» WORK TO BE COMPLETED: Take the lines of the data from the one containing "You are a GUI" through the end, and write them out again with "screenshot" replaced by "screen image" and nothing else altered. Omit the pictures from your answer.

** START RECORDS FOR PROCESSING **

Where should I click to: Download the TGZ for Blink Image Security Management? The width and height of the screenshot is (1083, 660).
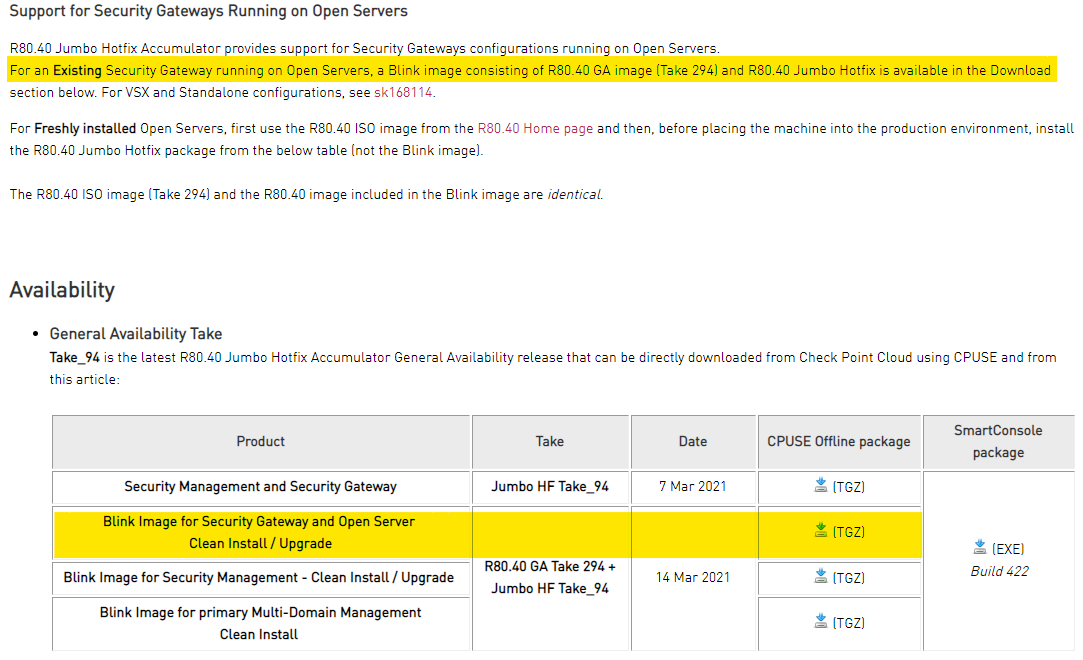(822, 577)
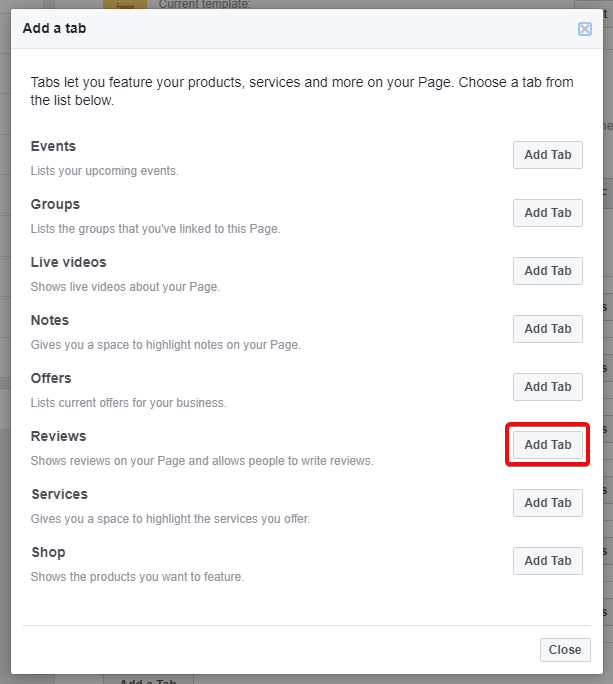Click the Shop heading

pos(48,552)
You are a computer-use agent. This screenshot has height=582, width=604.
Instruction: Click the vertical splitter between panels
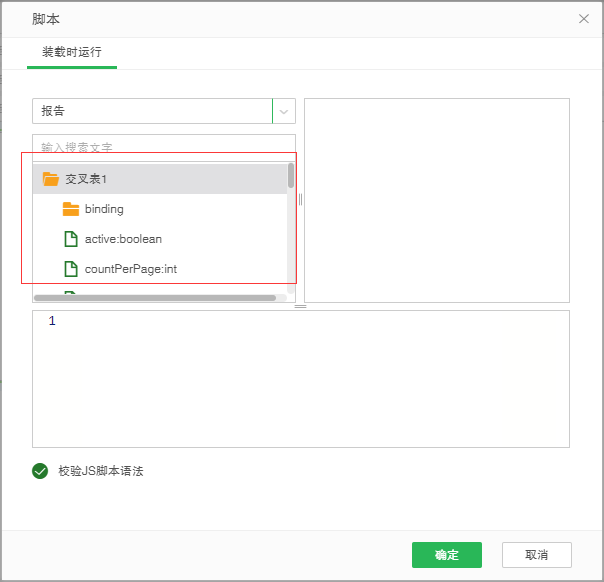300,200
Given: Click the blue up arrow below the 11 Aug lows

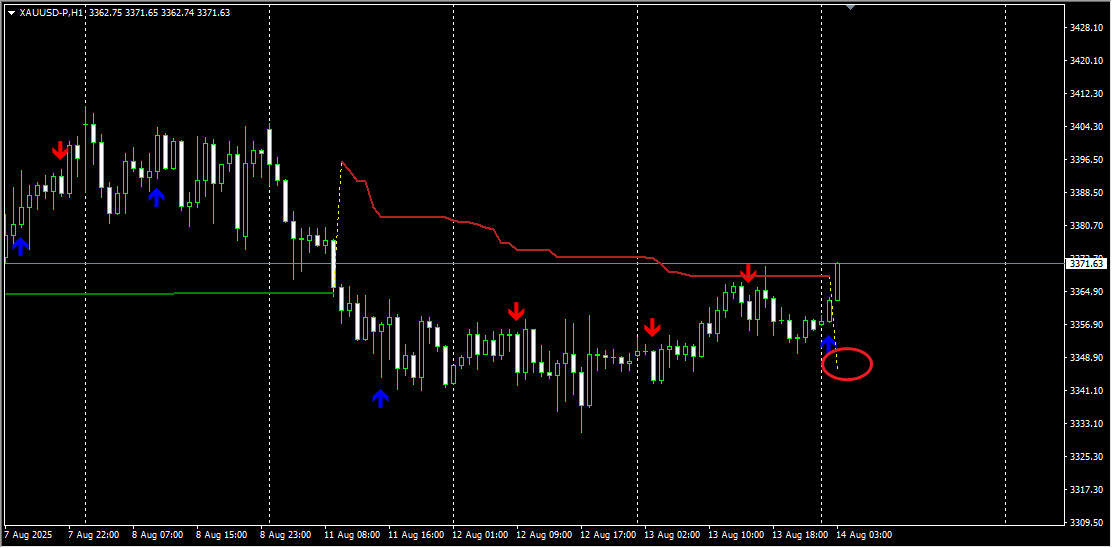Looking at the screenshot, I should point(380,398).
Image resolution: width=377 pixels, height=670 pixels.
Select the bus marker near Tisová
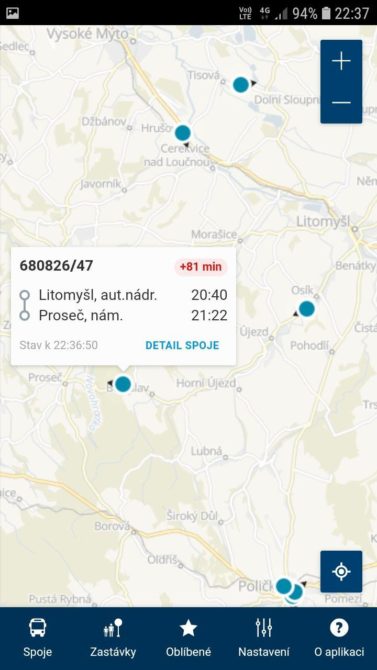[x=241, y=85]
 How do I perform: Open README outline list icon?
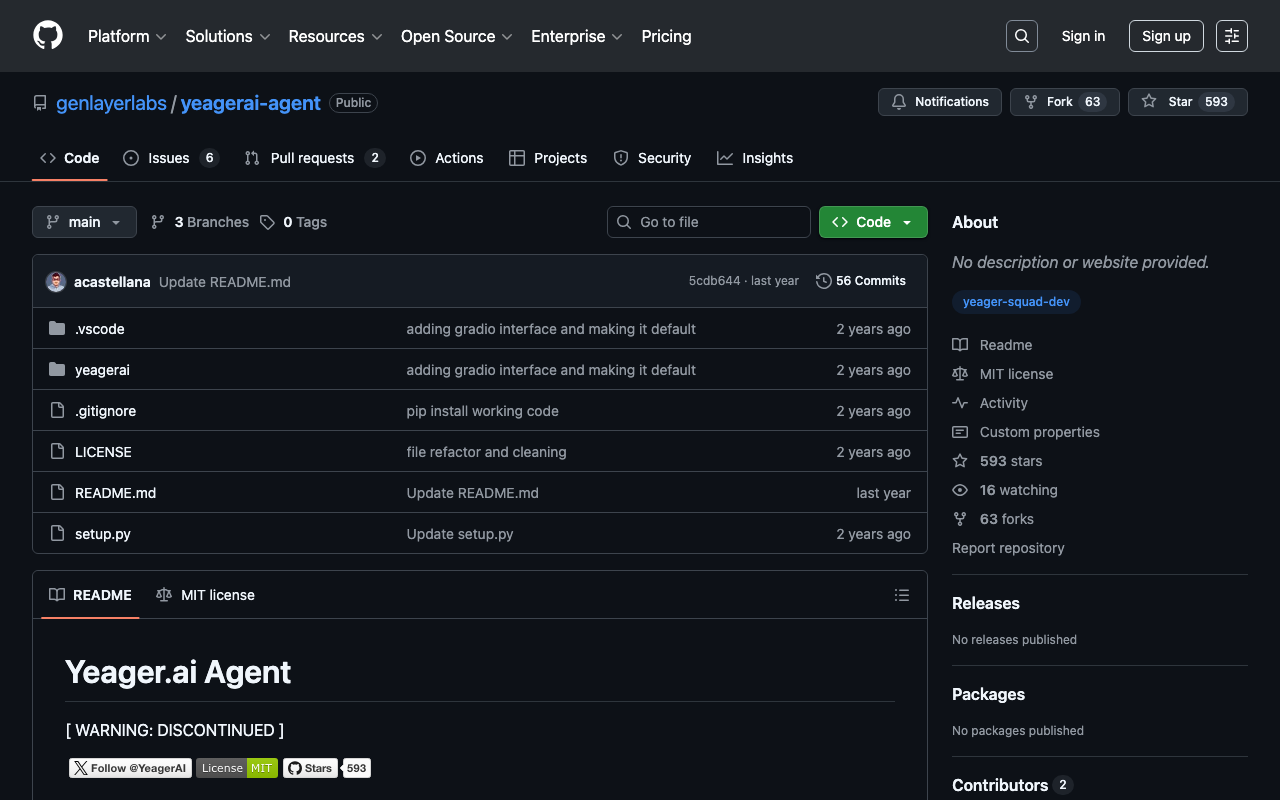pyautogui.click(x=901, y=595)
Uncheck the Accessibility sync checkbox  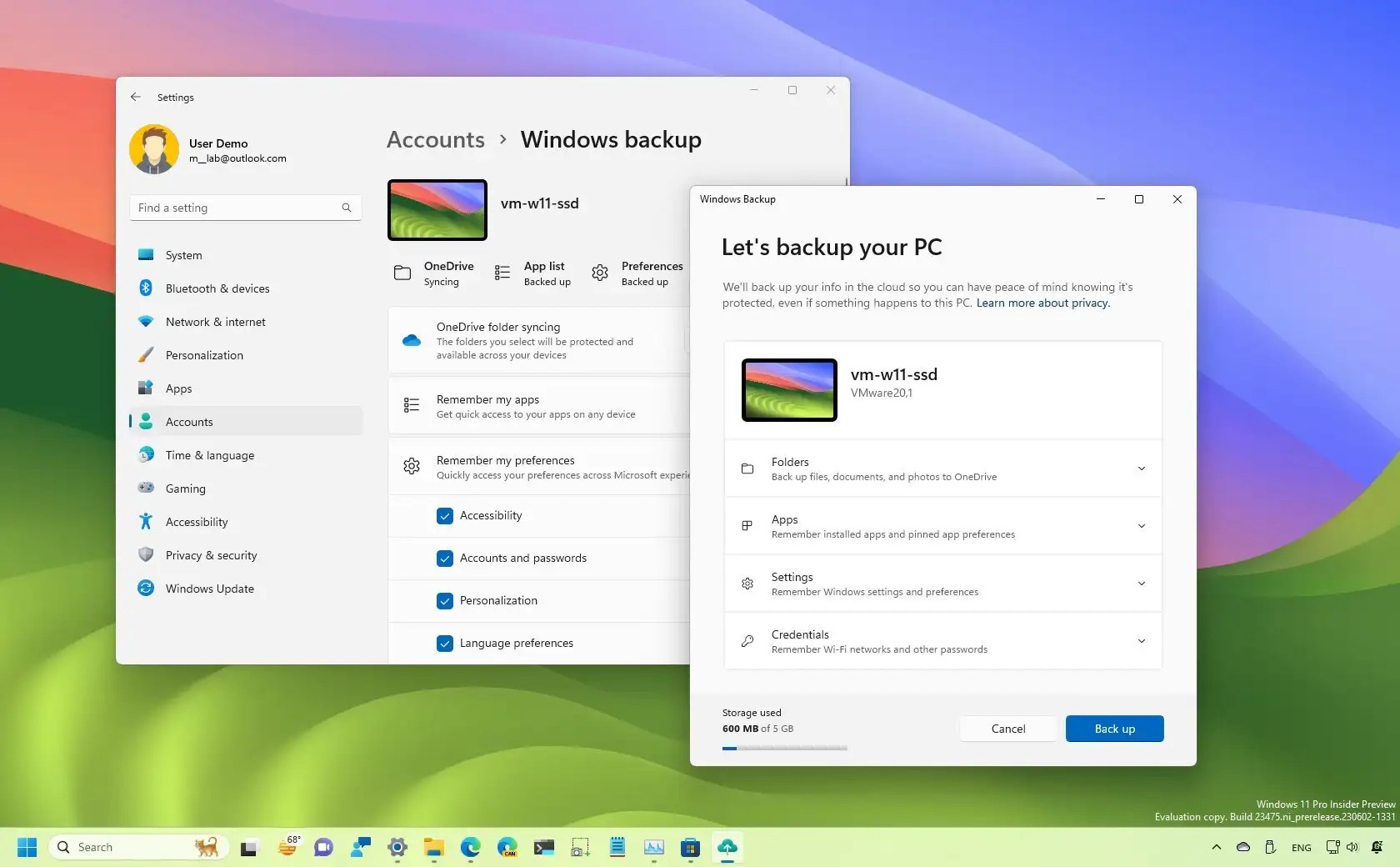point(444,515)
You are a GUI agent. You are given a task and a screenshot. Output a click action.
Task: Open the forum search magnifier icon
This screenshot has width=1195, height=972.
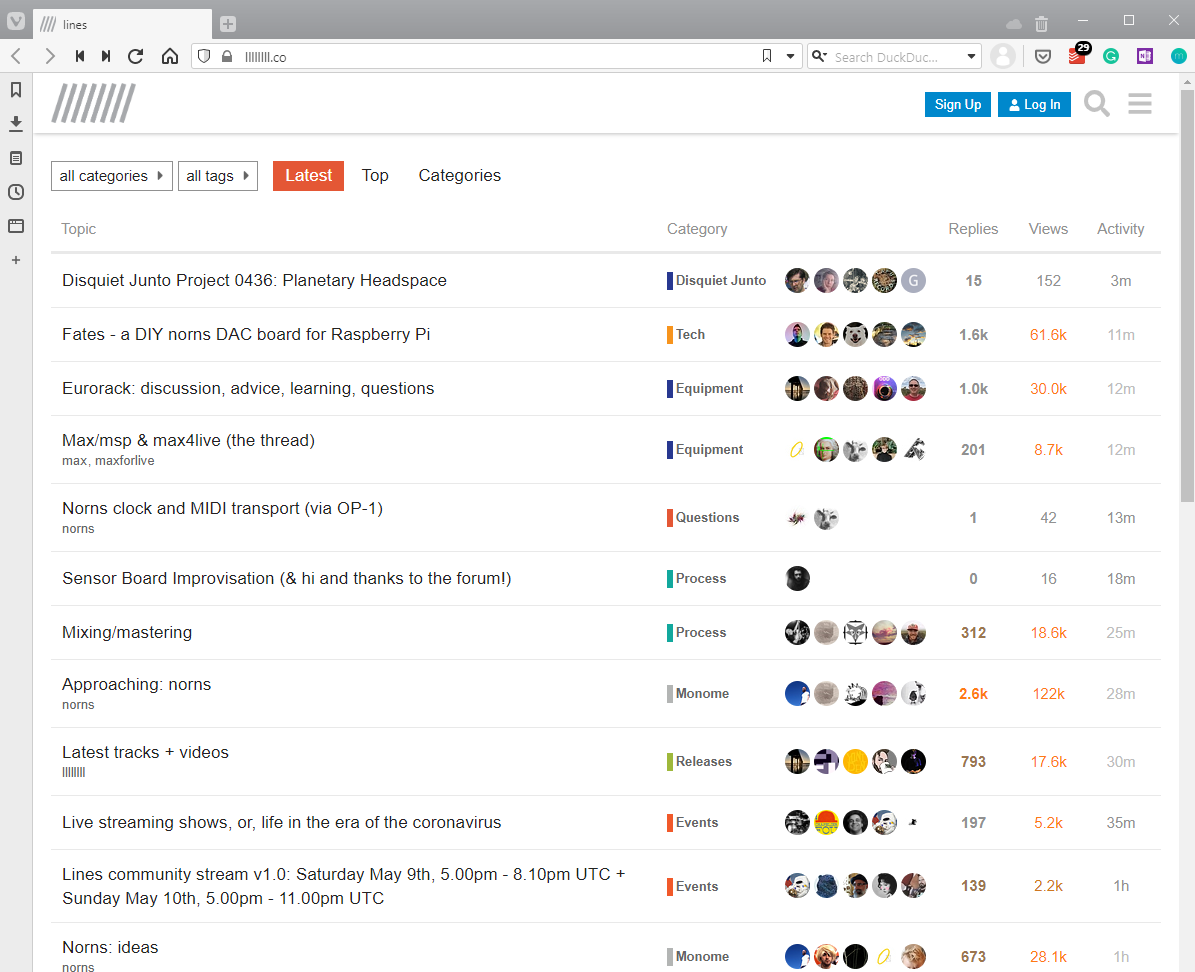point(1097,104)
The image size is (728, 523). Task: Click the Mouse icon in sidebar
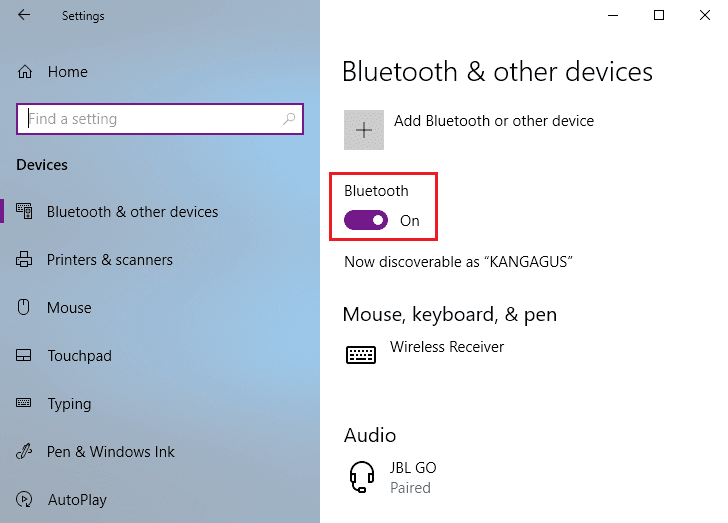[x=25, y=308]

** END RECORDS FOR PROCESSING **

» THE RESULT:
You are a GUI agent. You are given a task and a screen image. Output a click action.
Task: Open the forum search magnifier icon
This screen image has width=1195, height=972.
point(1097,104)
The image size is (728, 523). Task: Click the Mouse icon in sidebar
[x=25, y=308]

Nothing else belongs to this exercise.